Jiangsu Women Football Club
- Full name: Jiangsu Wuxi Women Football Club
- Founded: 1998; 28 years ago
- Ground: Jiangyin Sports Centre, Wuxi, Jiangsu
- Capacity: 30,161
- Manager: Chan Yuen Ting
- League: Chinese Women's Super League
- 2025: Chinese Women's Super League, 2nd of 12
| Home colours | Away colours |

= Jiangsu L.F.C. =

Jiangsu Women Football Club (江苏无锡足球俱乐部, Jiāngsū Wuxi Zúqiú Jùlèbù) is a Chinese professional football club based in Nanjing, Jiangsu. Founded in 1998, it competes in the Chinese Women's Super League, using Wutaishan Stadium as home ground. They have won two league titles.

== History ==
The team was originally founded in 1998 on the initiative of the provincial government and the provincial sports office, and enrolled in the then Chinese Women's Premier Football League managed to move from ninth place in 2001, and after being renamed the Women's Super League to fourth in 2005, the second in 2008 and winning the championship in 2009.

Between the seasons 2011 and 2014, the tournament was re-designated Women's National Football League, interrupting the promotion and relegation procedure to and from the cadet series due to the lack of available teams and players. In this period the team achieves the best result in 2012, ranking second behind the Dalian Shide champions by repeating the placements of the 2008 edition.

Over the years, the team has provided the Chinese national team with more than one player, among whom the most representative are Song Xiaoli, Zhang Yanru, Weng Xinzhi, Zhou Gaoping and Ma Jun.

· · · · ·

Written problem A
From the article on the Jiangsu women's football club, extract word for word the passage that opens with the words "Between the seasons" and closes with "and Ma Jun.".
Written problem B
Lay out the part of the listing that opens with the line containing "Screen dimensions: 828x512" and closes with the line containing "point(170,47)" as a JSON list of strings. Give one string per line, skip blank lines, and leave the pictures out.
The article and the listing come from unrelated sources.

The input
· · · · ·

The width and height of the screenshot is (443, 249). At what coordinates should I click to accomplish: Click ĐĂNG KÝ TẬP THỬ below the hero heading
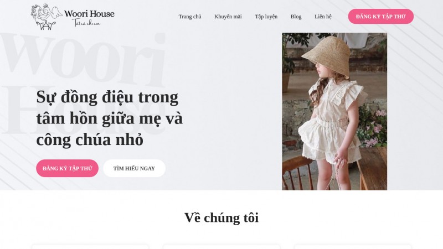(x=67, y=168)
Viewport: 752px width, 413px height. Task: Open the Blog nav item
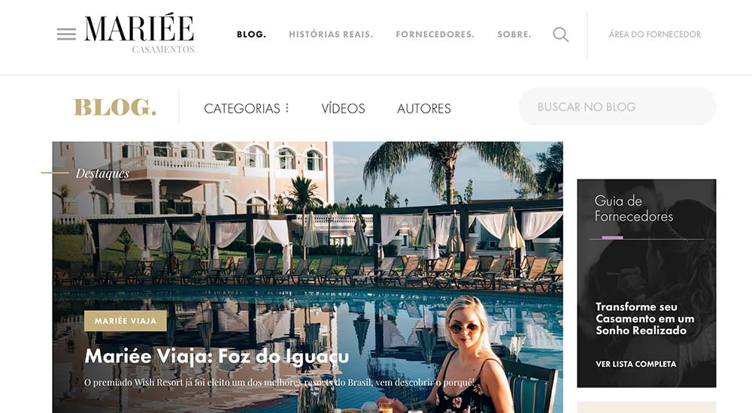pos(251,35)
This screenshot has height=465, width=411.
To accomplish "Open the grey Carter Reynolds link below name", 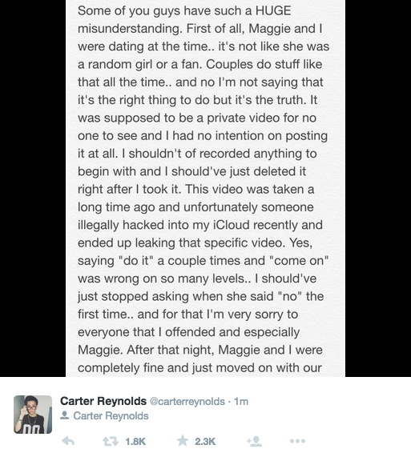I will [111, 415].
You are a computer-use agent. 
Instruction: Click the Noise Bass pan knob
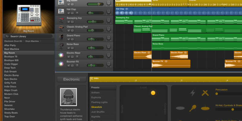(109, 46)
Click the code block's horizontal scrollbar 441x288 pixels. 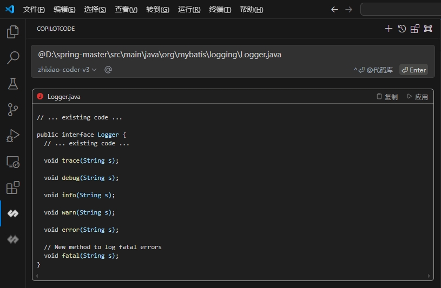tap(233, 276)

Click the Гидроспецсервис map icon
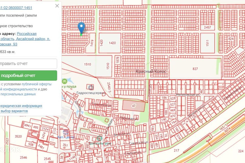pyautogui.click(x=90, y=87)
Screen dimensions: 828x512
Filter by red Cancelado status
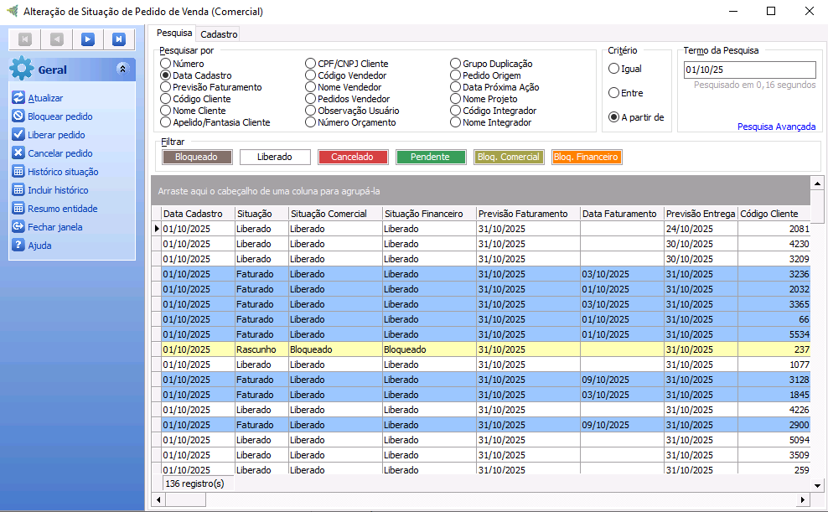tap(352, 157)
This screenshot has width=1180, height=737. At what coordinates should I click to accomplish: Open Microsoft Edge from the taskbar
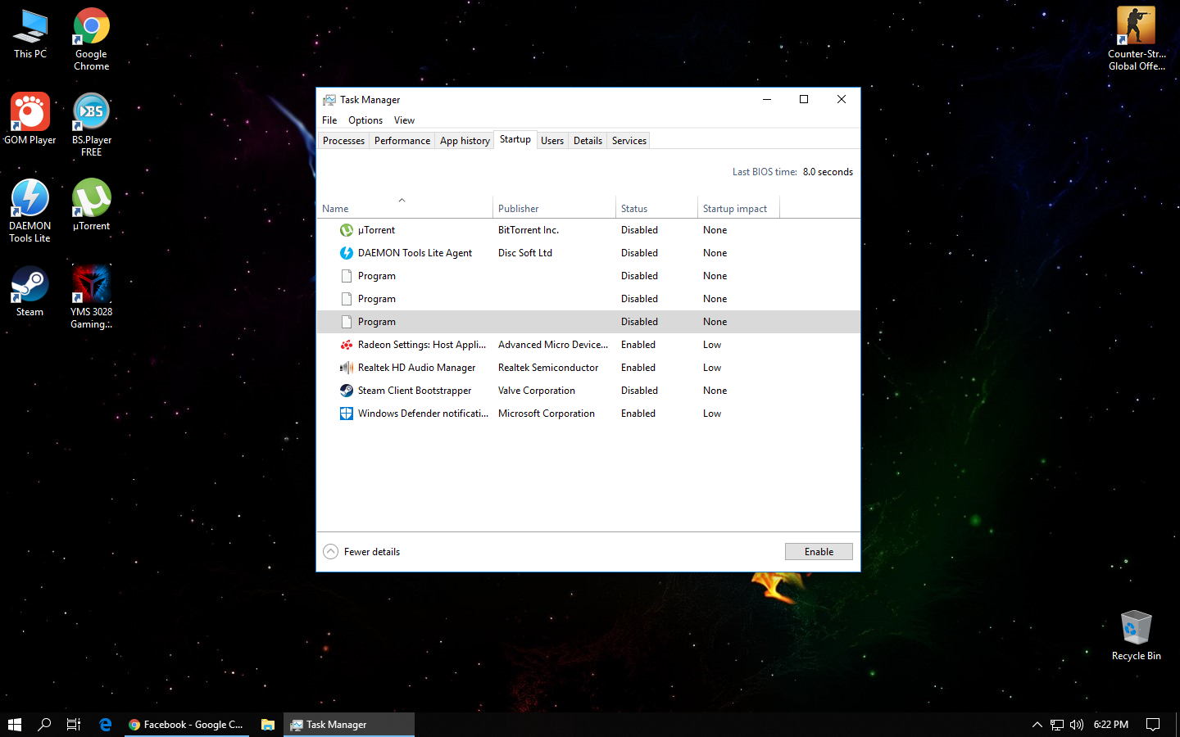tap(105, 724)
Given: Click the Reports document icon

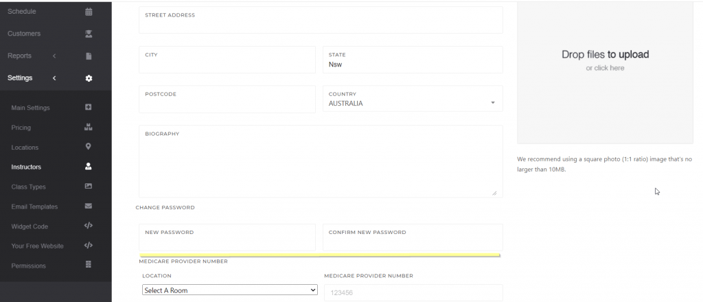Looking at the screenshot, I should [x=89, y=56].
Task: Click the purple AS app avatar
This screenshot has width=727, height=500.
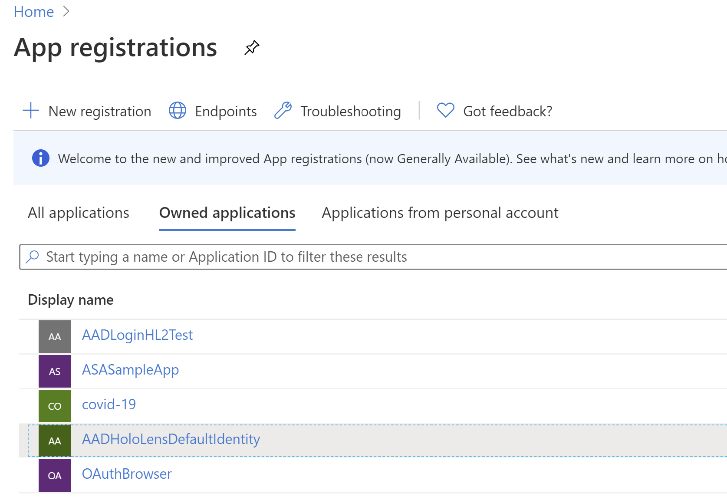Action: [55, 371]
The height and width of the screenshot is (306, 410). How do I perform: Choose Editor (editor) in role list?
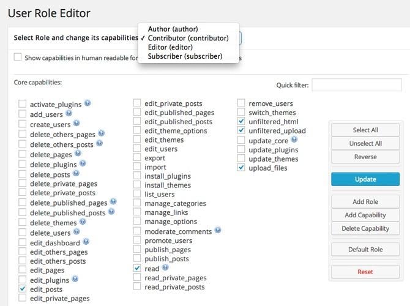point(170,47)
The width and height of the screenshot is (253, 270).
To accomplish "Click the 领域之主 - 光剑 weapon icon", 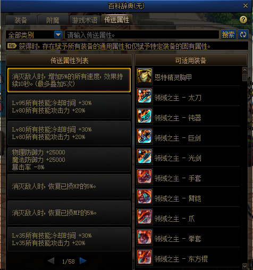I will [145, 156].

· · · · ·

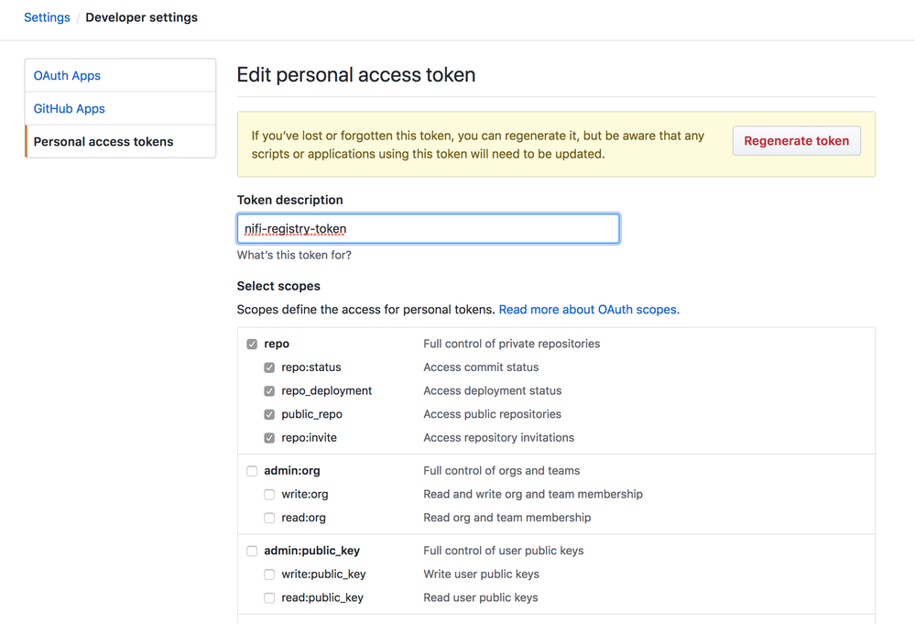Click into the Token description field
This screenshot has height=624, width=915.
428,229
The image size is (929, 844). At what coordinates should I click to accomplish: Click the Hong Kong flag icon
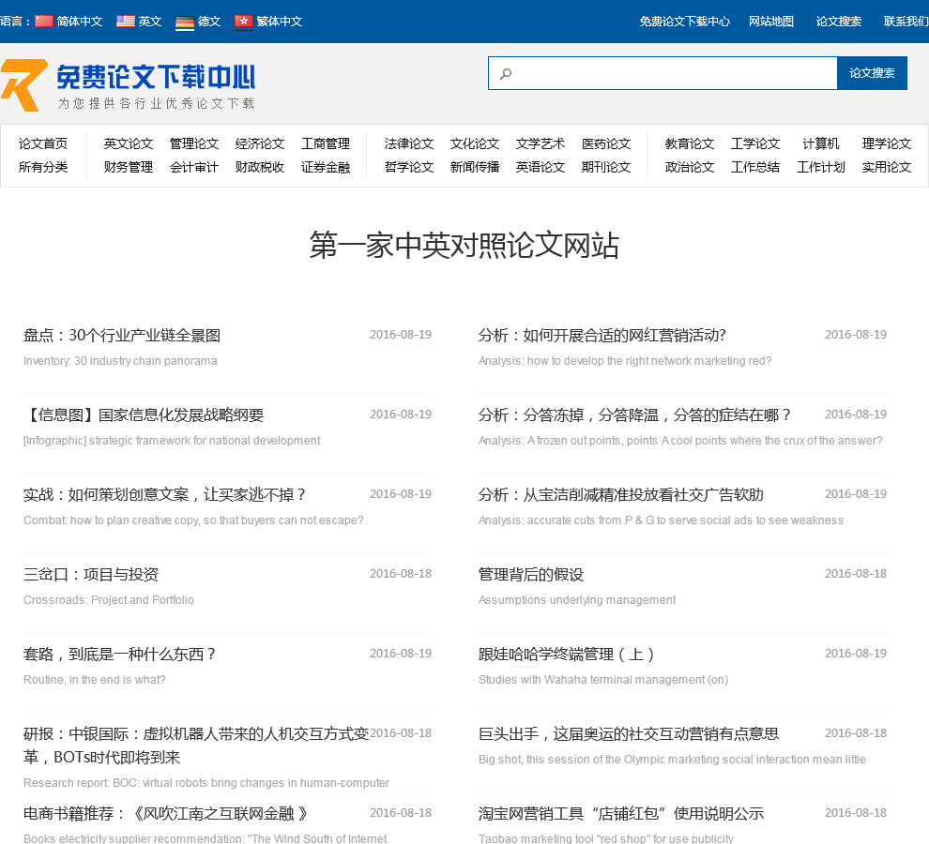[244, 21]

· · · · ·

Full output A
Between the seasons 2011 and 2014, the tournament was re-designated Women's National Football League, interrupting the promotion and relegation procedure to and from the cadet series due to the lack of available teams and players. In this period the team achieves the best result in 2012, ranking second behind the Dalian Shide champions by repeating the placements of the 2008 edition.

Over the years, the team has provided the Chinese national team with more than one player, among whom the most representative are Song Xiaoli, Zhang Yanru, Weng Xinzhi, Zhou Gaoping and Ma Jun.

Full output B
[
  "Screen dimensions: 828x512",
  "Filter by red Cancelado status",
  "tap(352, 157)",
  "This screenshot has width=1180, height=737. At what coordinates should I click to accomplish: Open Microsoft Edge from the taskbar",
  "tap(105, 724)",
  "Given: Click the Reports document icon",
  "Looking at the screenshot, I should [x=89, y=56].",
  "Task: Click the purple AS app avatar",
  "This screenshot has width=727, height=500.",
  "Action: [55, 371]",
  "The height and width of the screenshot is (306, 410). How do I perform: Choose Editor (editor) in role list?",
  "point(170,47)"
]